> Trecho do texto:
No diapasão de Luís Paulo Cotrim Guimarães e Samuel Mezzalira, cada coproprietário poderá exigir, a qualquer tempo, a divisão da coisa comum, procedendo-se de forma voluntária ou judicial (ação divisória), sendo que as despesas com a divisão serão partilhadas por igual, entre todos. Trata-se de ação de natureza real que incide sobre bem divisível. Caso se trate de bem  indivisível  - ou de divisão impossível, seja em razão de sua própria natureza, como um animal de criação, ou por força de lei, como no casamento pelo regime da comunhão universal de bens – seja ele urbano ou rural, e não houver acordo voluntário para sua normal alienação, proceder-se-á à sua alienação judicial para a extinção do respectivo condomínio (RT 658/93). No condomínio voluntário, poderá constar da convenção que o período da indivisão perdure por cinco anos, podendo ser prorrogado por igual prazo. Se o condomínio for criado por doação ou testamento, o prazo máximo de duração será o quinquenal. (Luís Paulo Cotrim Guimarães e Samuel Mezzalira apud  Direito.com acesso em 09.11.2020, corrigido e aplicadas as devidas atualizações VD).

 

Art. 1.321. Aplicam-se à divisão do condomínio, no que couber, as regras de partilha de herança (arts. 2.013 a 2.022).

 

Sob o enfoque de Francisco Eduardo Loureiro, dizia o diploma revogado que as regras da partilha da herança se aplicavam à divisão, “nos casos omissos”. Embora eliminada a expressão, é evidente que somente as regras da partilha compatíveis com a divisão a ela se aplicam e desde que não afrontem critérios específicos previstos no capítulo da ação divisória do Código de Processo Civil. Em termos diversos, é subsidiária a incidência das regras da partilha à divisão. Algumas regras relativas à partilha não incidem sobre a divisão. Não se exige, por exemplo, homologação judicial da divisão amigável acordada por negócio jurídico entre condôminos maiores e capazes, como menciona o CC 2.015, no tocante à partilha entre herdeiros. De igual modo, a regra do CC 2.013 não se aplica em toda sua plenitude, uma vez que o condômino não pode requerer a divisão a qualquer tempo, se houver cláusula convencional ou instituição de indivisibilidade por testador ou doador. De outro lado, é relevante a regra do CC 2.014, que permite ao testador - e doador - indicar os bens que devem compor o quinhão de cada herdeiro, o que se aplica também à divisão. (Francisco Eduardo Loureiro, apud Código Civil Comentado: Doutrina e Jurisprudência: Lei n. 10.406, de 10.02.2002. Coord. Cezar Peluso – Vários autores. 4ª ed. rev. e atual., p. 1.332. Barueri, SP: Manole, 2010. Acessado 09/11/2020. Revista e atualizada nesta data por VD).

Linhas de dados de apontamento
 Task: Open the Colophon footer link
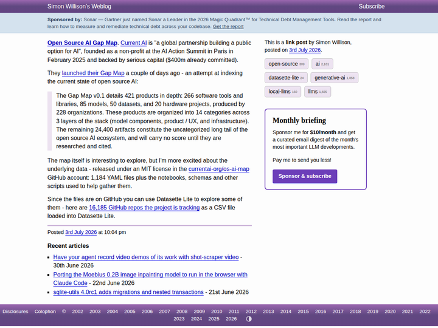(45, 311)
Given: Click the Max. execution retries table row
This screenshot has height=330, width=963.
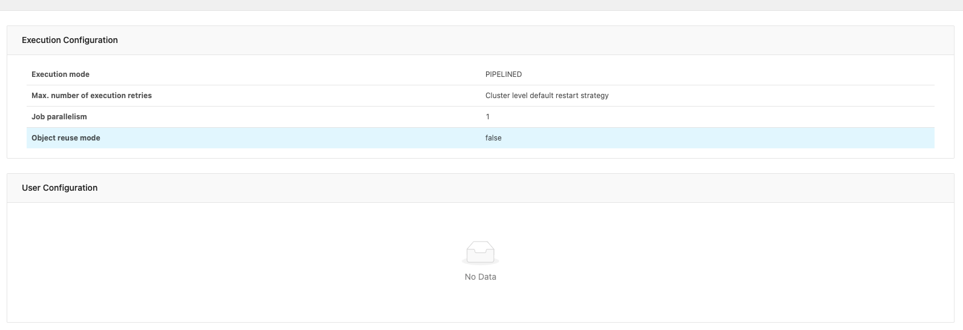Looking at the screenshot, I should click(303, 96).
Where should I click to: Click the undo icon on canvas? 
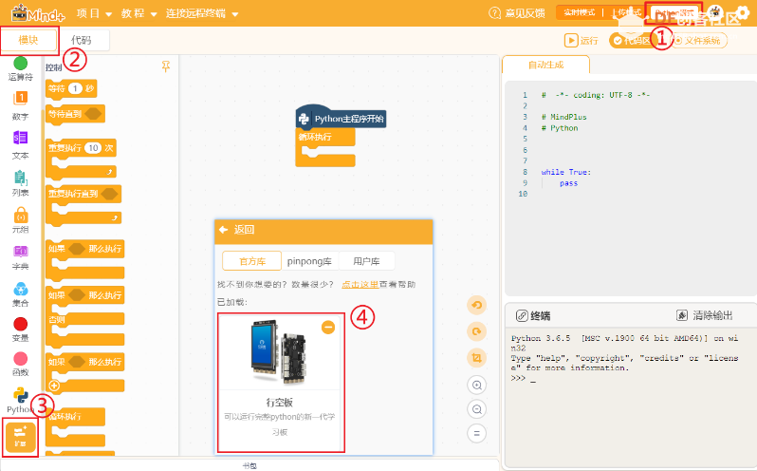[x=477, y=305]
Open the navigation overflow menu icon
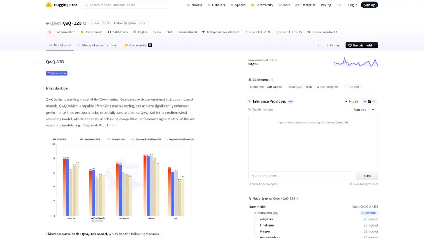The image size is (424, 238). pyautogui.click(x=339, y=5)
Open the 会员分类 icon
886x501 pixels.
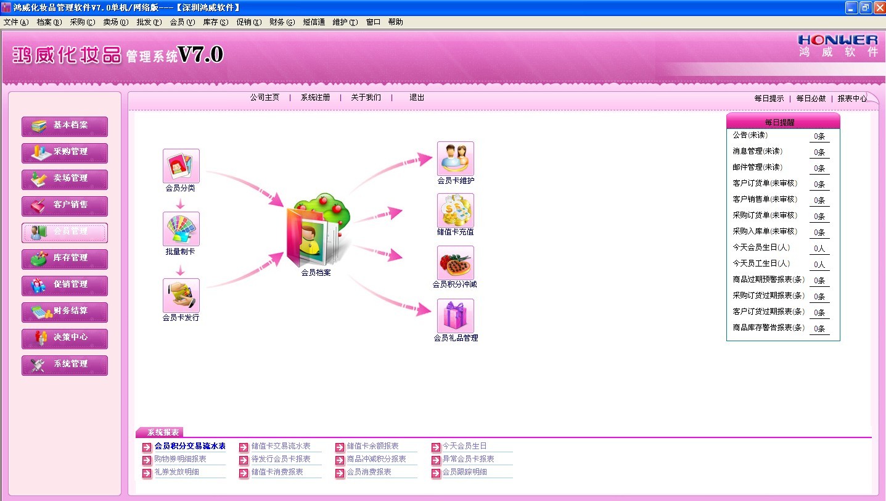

> Problemas a resolver:
a: Devolva sem nenhuma alteração todas as linhas de dados de apontamento, deixando as imagens de fora da resposta.
b: Retome o texto sobre a divisão do condomínio, continuando-o a partir da última frase apresentada.

> Resultados do exercício:
a:
 Task: Open the Colophon footer link
(45, 311)
Given: Click the Max. execution retries table row
This screenshot has height=330, width=963.
Looking at the screenshot, I should click(303, 96).
Where should I click to: Click the undo icon on canvas? 
[x=477, y=305]
Open the navigation overflow menu icon
The image size is (424, 238). pyautogui.click(x=339, y=5)
Open the 会员分类 icon
886x501 pixels.

b:
 

Sem contestação para Luís Paulo Cotrim Guimarães e Samuel Mezzalira, o artigo estabelece a aplicação subsidiária das regras de partilha de herança aos casos de divisão do condomínio. De fato, todas aquelas disposições legais previstas no Capítulo referente à partilha dos bens por sucessão causa mortis são aqui também aplicadas, particularmente a regra que versa sobre a partilha extraconjugal amigável – quando todos os herdeiros são maiores e capazes – aqui encontra eco, à luz do CC 2015 da legislação civil. Neste caso, dispensa-se a intervenção judicial, sendo a escritura pública, após lavrada em cartório com a assinatura de todos, levada ao registro imobiliário competente. (Luís Paulo Cotrim Guimarães e Samuel Mezzalira apud  Direito.com acesso em 09.11.2020, corrigido e aplicadas as devidas atualizações VD).

 

O Conceito de Contrato na Contemporaneidade, artigo de Flávio Tartuce em 07/01/2015, publicado no site genjuridico.com.br, rebate o Código civil Brasileiro de 2002, que, a exemplo do seu antecessor, não tomou o cuidado de conceituar o contrato. Em um primeiro momento, pode-se pensar que agiu bem o novel legislador, pois não cabe a ele, e sim à doutrina, a tarefa do conceituar as categorias jurídicas. Todavia, cumpre assinalar que a atual codificação brasileira está baseada, entre outros, no princípio da operabilidade, que tem um dos seus sentidos expressos na simplicidade ou facilitação dos institutos civis. Consigne-se que o Código brasileiro conceitua algumas figuras contratuais típicas, mas não chegou a conceituar o contrato, relegando, mais uma vez, a tarefa à doutrina.

 

Em uma visão clássica, tem-se notado a prevalência do conceito do instituto que pode ser extraído do art. 1.321 do Código Civil Italiano, ou seja, de que o contrato é o acordo de duas ou mais partes para constituir, regular ou extinguir entre elas uma relação jurídica de caráter patrimonial. Muitos autores brasileiros seguem essa conceituação, caso de Orlando gomes e Álvaro Villaça Azevedo.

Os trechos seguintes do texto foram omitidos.